A dance 22 years in the making

It used to be that no matter your station in life, rules and regulations guided most of your public acts, if not your private ones, because it was always assumed that at the very least, paying lip service to the tenets of the rule of law was a good thing. Scofflaws, even among the rich and powerful, did their best to hide their antisocial habits. It wasn't because they were ashamed but because it would simply make them a visible target for when things went awry in their affairs. As a result of this tacit compact among the people, it was easy for us all and our betters to keep up appearances - the fiction that we were in this together, that hard work always paid, that evildoers would be punished.

The lesson of the past twenty-five years, if not thirty, is that we no longer hew to this fiction.
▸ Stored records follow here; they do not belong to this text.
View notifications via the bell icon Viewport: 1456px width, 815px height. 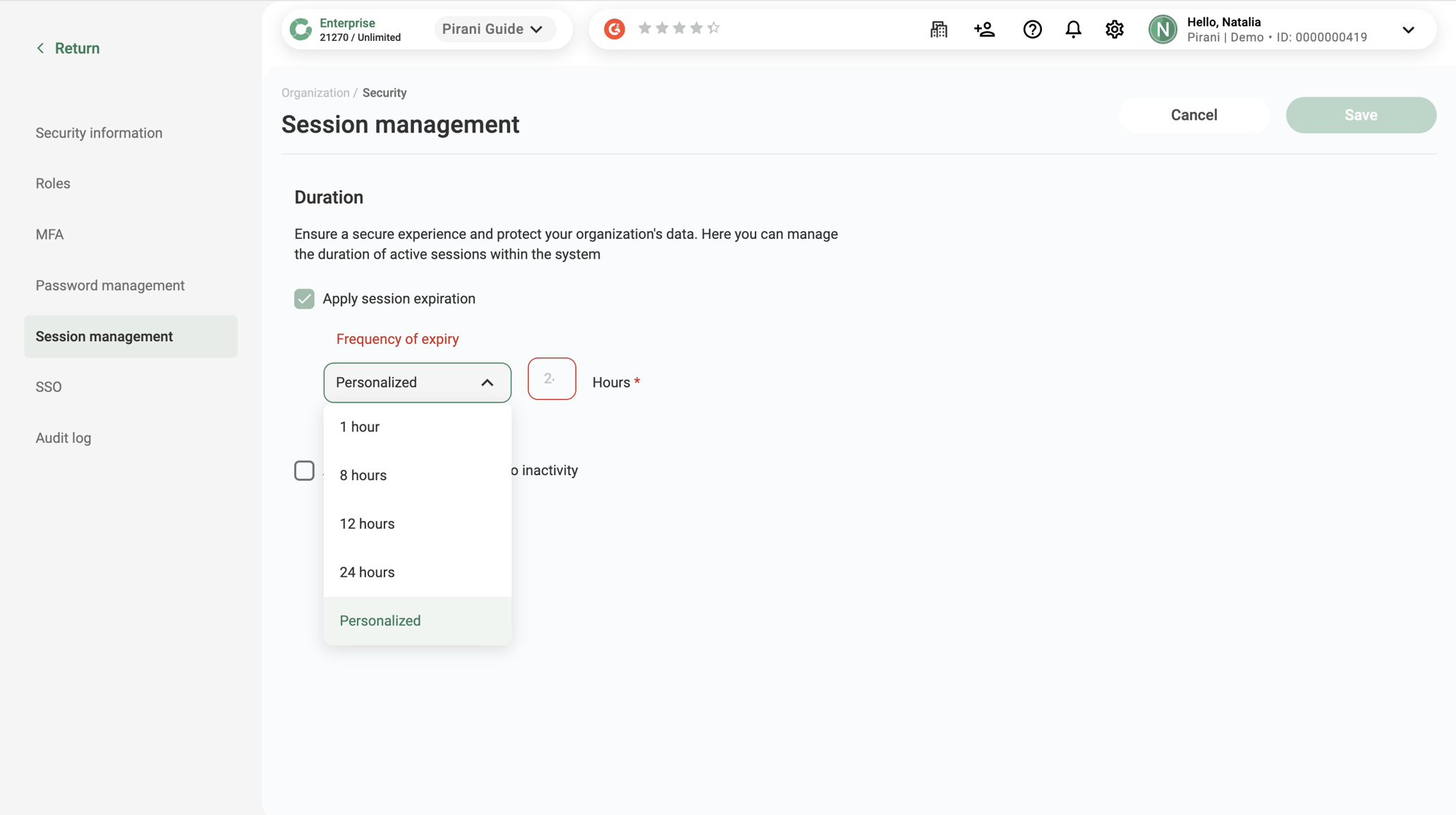[x=1073, y=29]
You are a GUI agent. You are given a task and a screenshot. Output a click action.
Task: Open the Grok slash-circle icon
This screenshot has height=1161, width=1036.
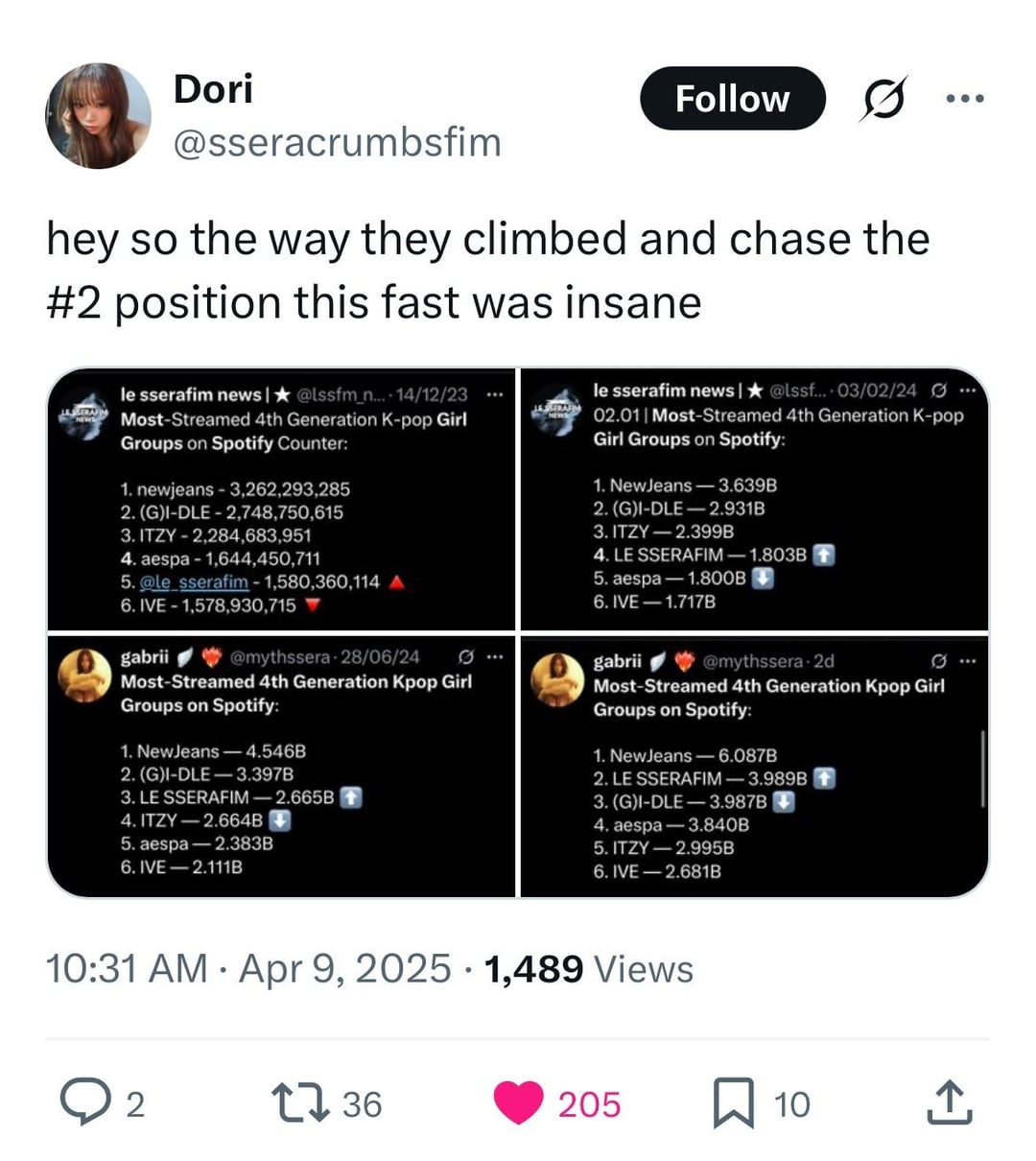[x=883, y=99]

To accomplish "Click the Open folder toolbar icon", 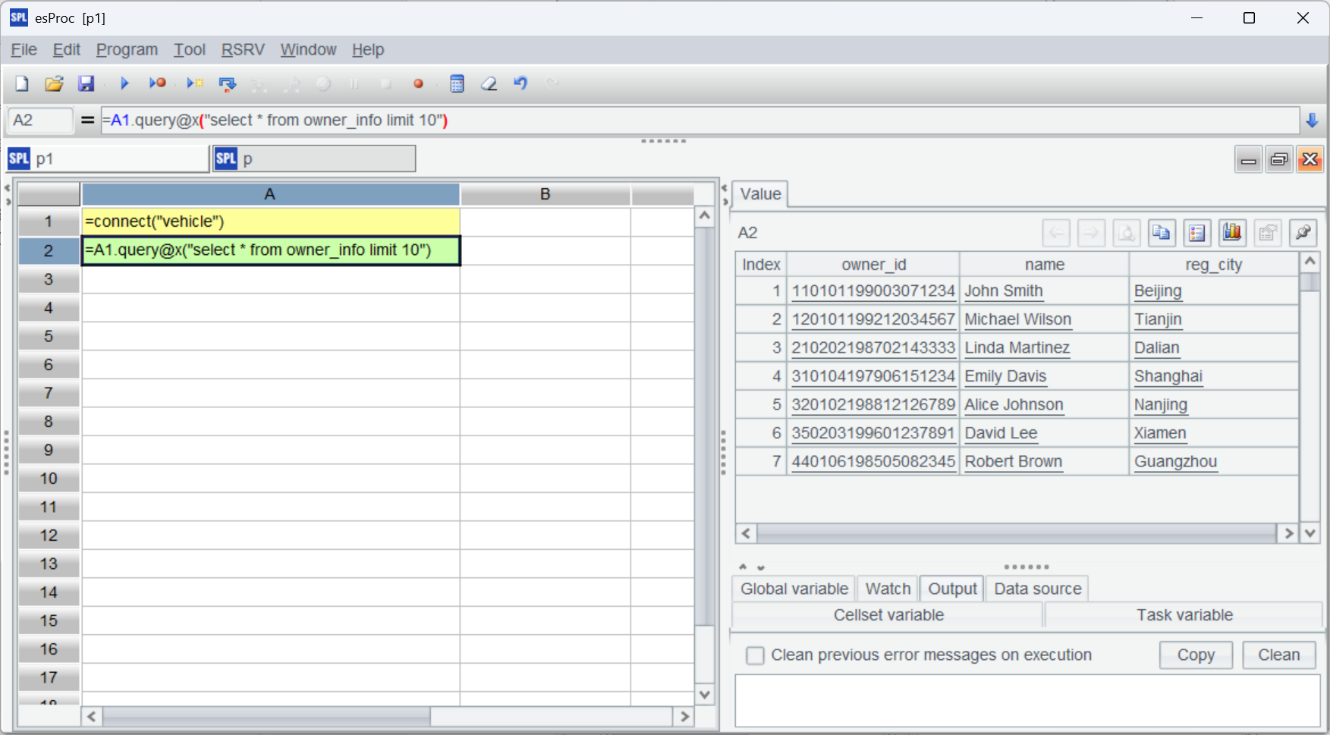I will [54, 84].
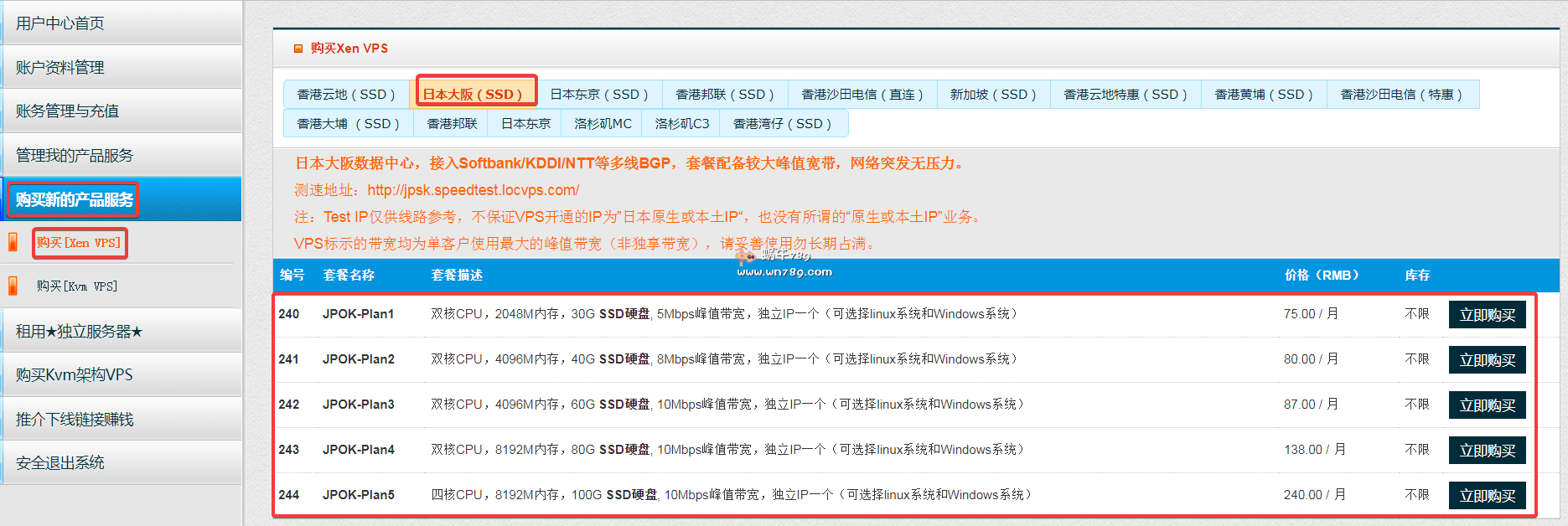Open 用户中心首页 in the sidebar
The width and height of the screenshot is (1568, 526).
point(60,23)
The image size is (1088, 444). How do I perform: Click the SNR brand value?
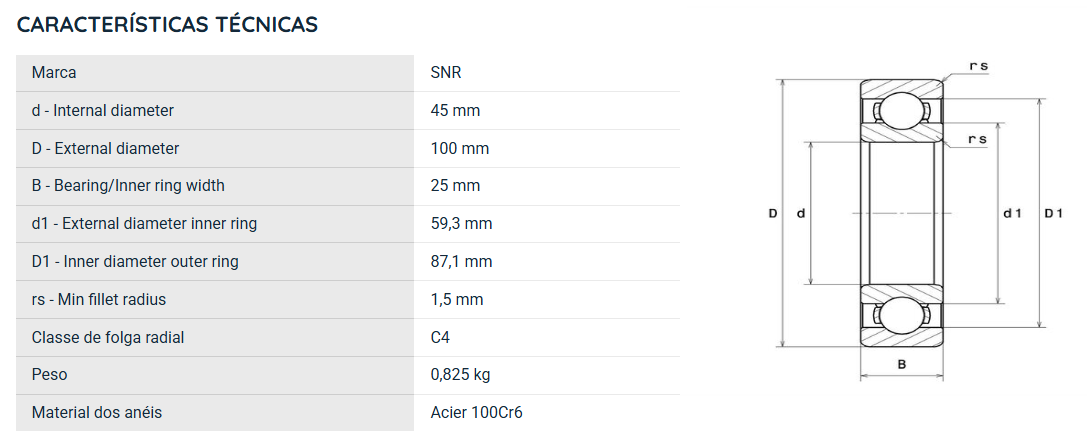point(446,73)
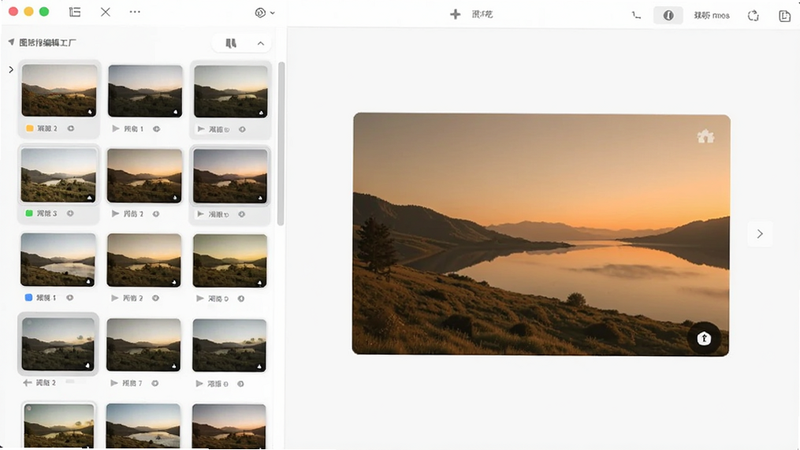The image size is (800, 450).
Task: Click the sidebar list layout icon in title bar
Action: click(x=75, y=12)
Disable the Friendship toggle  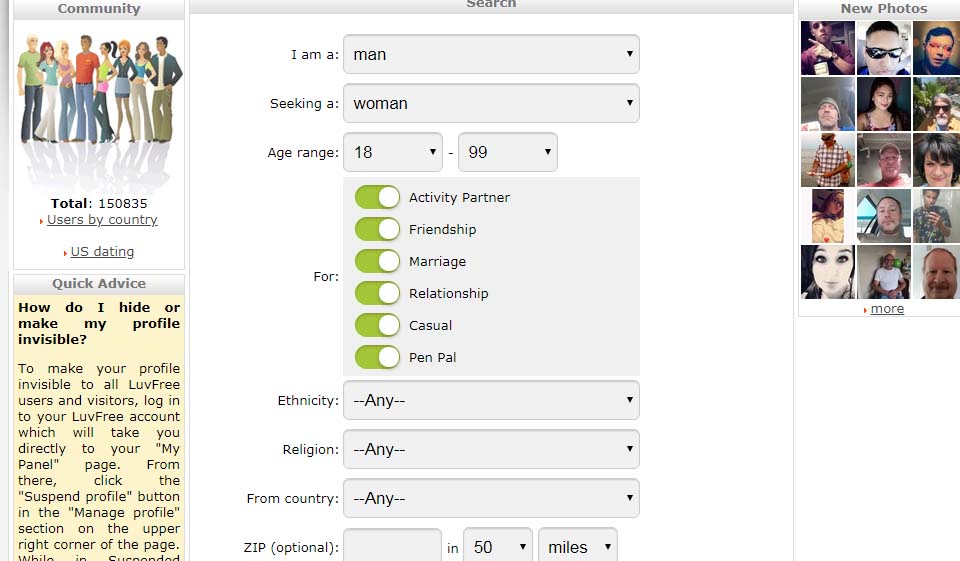[377, 229]
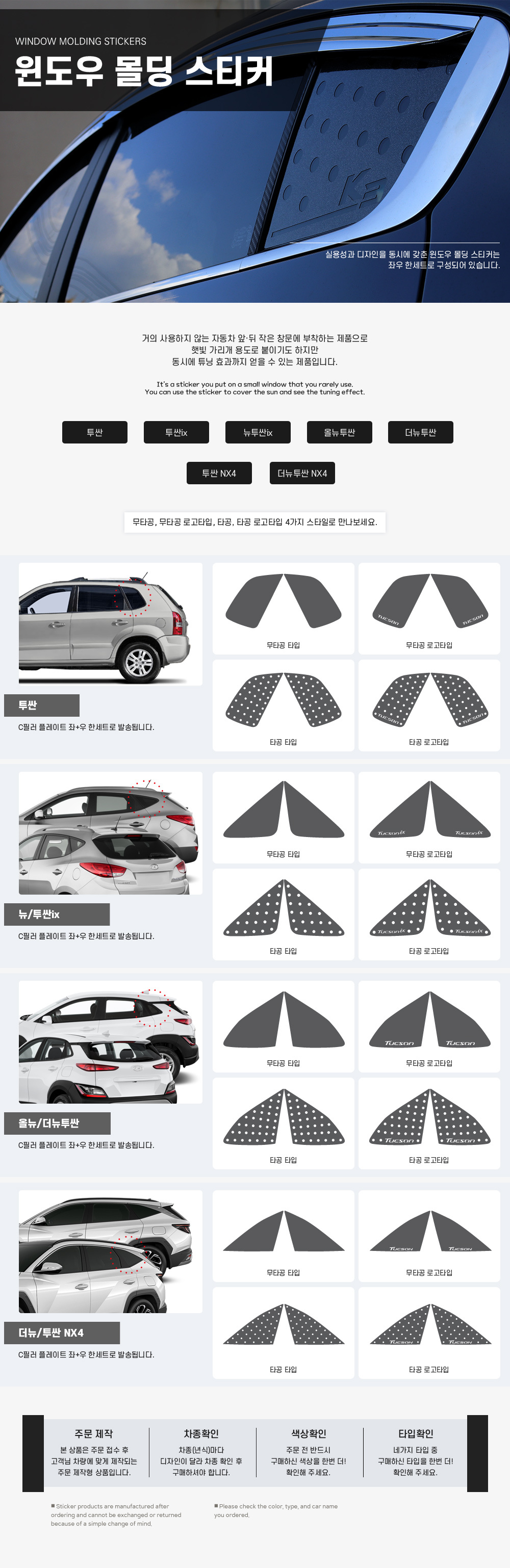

Brazen defiance of rules and regulations doesn't attract the opprobrium of right-thinking members of society because, and I can't believe I am saying this, if you can find a right-thinking member of society, you must have turned over every single rock in Kenya.

Nothing demonstrates how much we have erased the norms that made life tolerable than the predictable cases of Kenyans being killed by the dozen every time the floodgates of the heavens open and catastrophes follow, whether it is collapsing building, rivers that burst their banks or dams that collapse. The most recent, of course, is the ongoing tragedy in Nakuru County where Patel Dam on the Solai farm, failed and released millions of tonnes of water that have so far killed 40 Kenyans and displaced hundreds more.
 
The eponymous Mr Patel is said to have been a farmer in the area for at least two decades, and has built 8 other dams, one of which was the subject of Government "investigations", with an official from the Water Resources Management Authority saying that not one of Mr Patel's dams was licensed and that he had rebuffed all demands that he regularise his developments. Mr Patel is the latest in a long line of "private investors" who defied safety measures imposed on them by our laws and, more or less, did as they pleased, going back to the ill-fated Sunbeam Supermarket that collapsed and killed 35 Kenyans in 1996. Mr Patel has gotten away with his actions because in Kenya, led by the rich and powerful, it is no longer enough to defy the law: you are a hero to many when you do it brazenly and with great impunity.

It has been reduced to a fine dance, the events that are about to unfold over the Solai tragedy. Numerous Government officers will issue statements, some of remorse and some of condemnation. The media will attempt to parse what everyone is saying, without success, instead making the survivors and the families of the dead feel even worse. The Director of Public Prosecutions will direct he National Police to investigate. In a few days, certainly not more than two weeks, we will have forgotten and moved on to the next tragedy. We have perfected this dance for twenty-two years.